Losing weight may be especially difficult for people with fatty liver disease, but many can succeed with an intensive weight loss program, according to a presentation at The Liver Meeting, the annual meeting of the American Association for the Study of Liver Diseases (AASLD), this month in Boston.
Non-alcoholic fatty liver disease (NAFLD) and its more severe form, non-alcoholic steatohepatitis (NASH), are responsible for a growing proportion of advanced liver disease as obesity rates rise worldwide. The buildup of fat in the liver triggers cell death and inflammation, which over time can lead to fibrosis (scarring), cirrhosis and liver cancer.
Fatty liver disease is increasingly recognized as a manifestation of metabolic syndrome, a cluster of conditions that include abdominal obesity, elevated blood glucose and abnormal blood fat levels. There are no effective medical therapies for NAFLD/NASH, and management relies on lifestyle changes including weight loss. A loss of at least 5% of body weight has been shown to improve liver steatosis, or fat accumulation.

-- Source material --
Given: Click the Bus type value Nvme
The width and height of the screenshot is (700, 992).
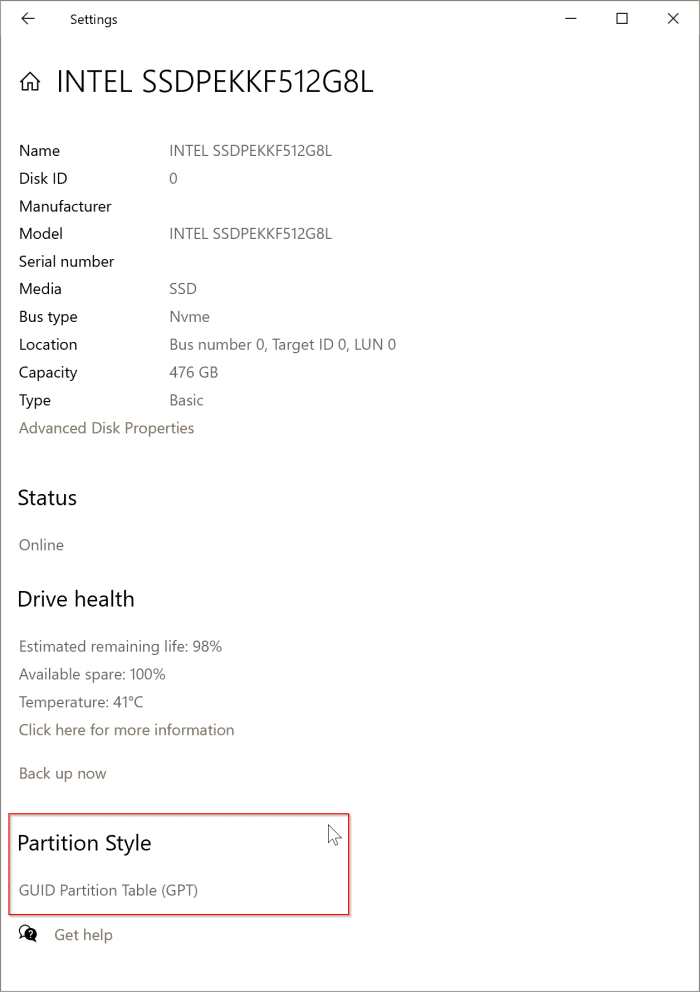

--

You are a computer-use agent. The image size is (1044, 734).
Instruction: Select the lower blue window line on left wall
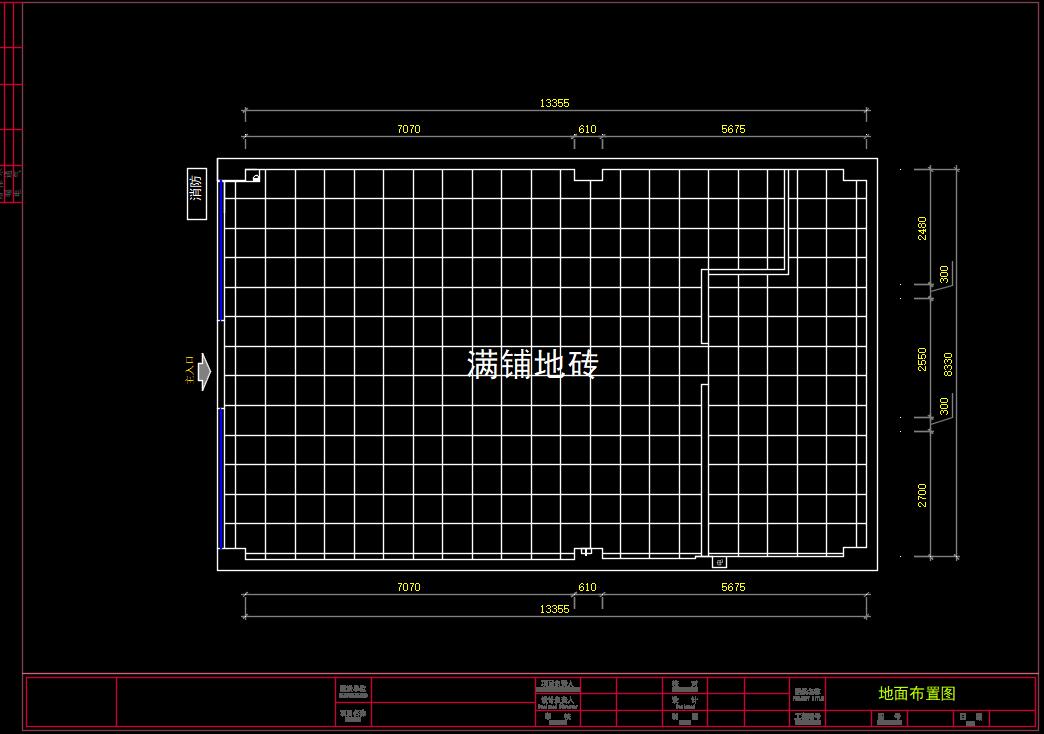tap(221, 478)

---

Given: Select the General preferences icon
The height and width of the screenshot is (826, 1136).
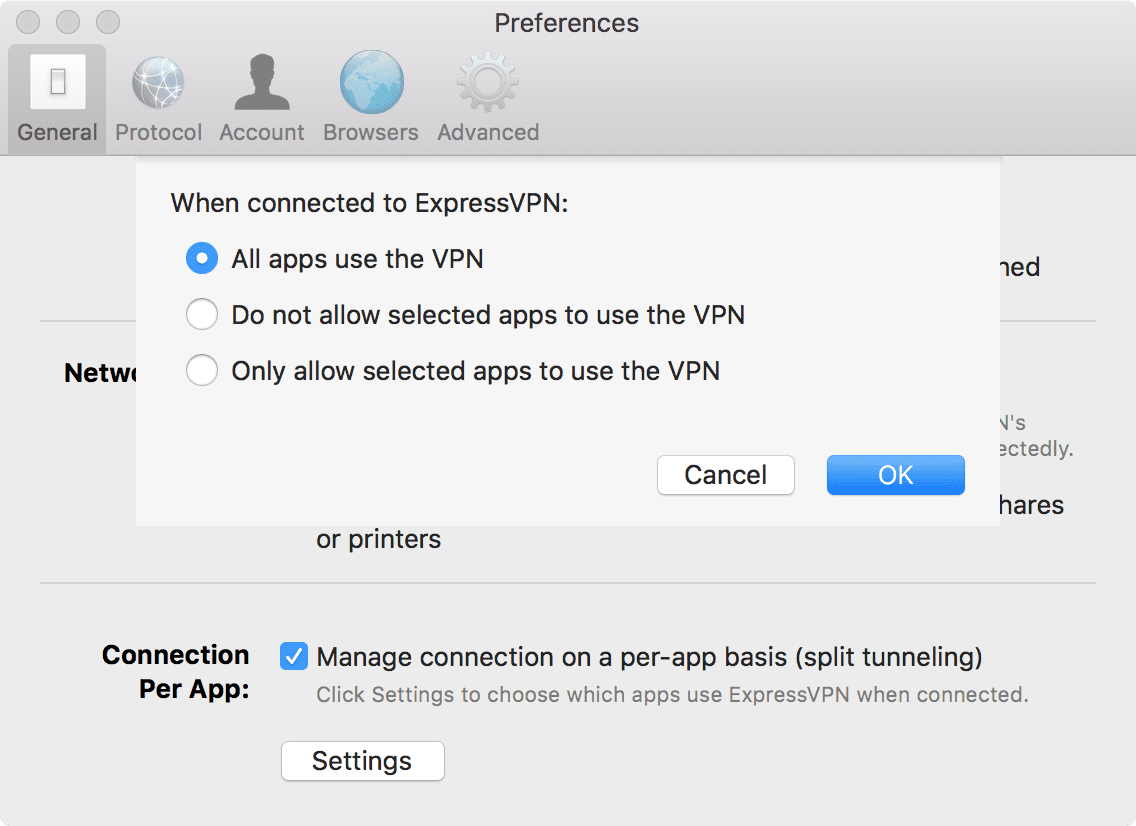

-- Questions on the material --
a – Summarize the text on fatty liver disease in two sentences.
b – Answer these questions from the text on fatty liver disease, one answer per line:
(i) In what city was The Liver Meeting held?
(ii) What is the more severe form of non-alcoholic fatty liver disease called?
(iii) What minimum loss of body weight has been shown to improve liver steatosis?

-- Outputs in order --
a – A presentation at the American Association for the Study of Liver Diseases' annual meeting reported that people with fatty liver disease may find losing weight especially hard, but many can succeed with an intensive weight loss program. Non-alcoholic fatty liver disease and its more severe form, NASH, account for a growing share of advanced liver disease; with no effective medical therapies, management relies on lifestyle changes such as weight loss, and losing at least 5% of body weight has been shown to improve fat accumulation in the liver.

b –
(i) Boston
(ii) Non-alcoholic steatohepatitis (NASH)
(iii) At least 5% of body weight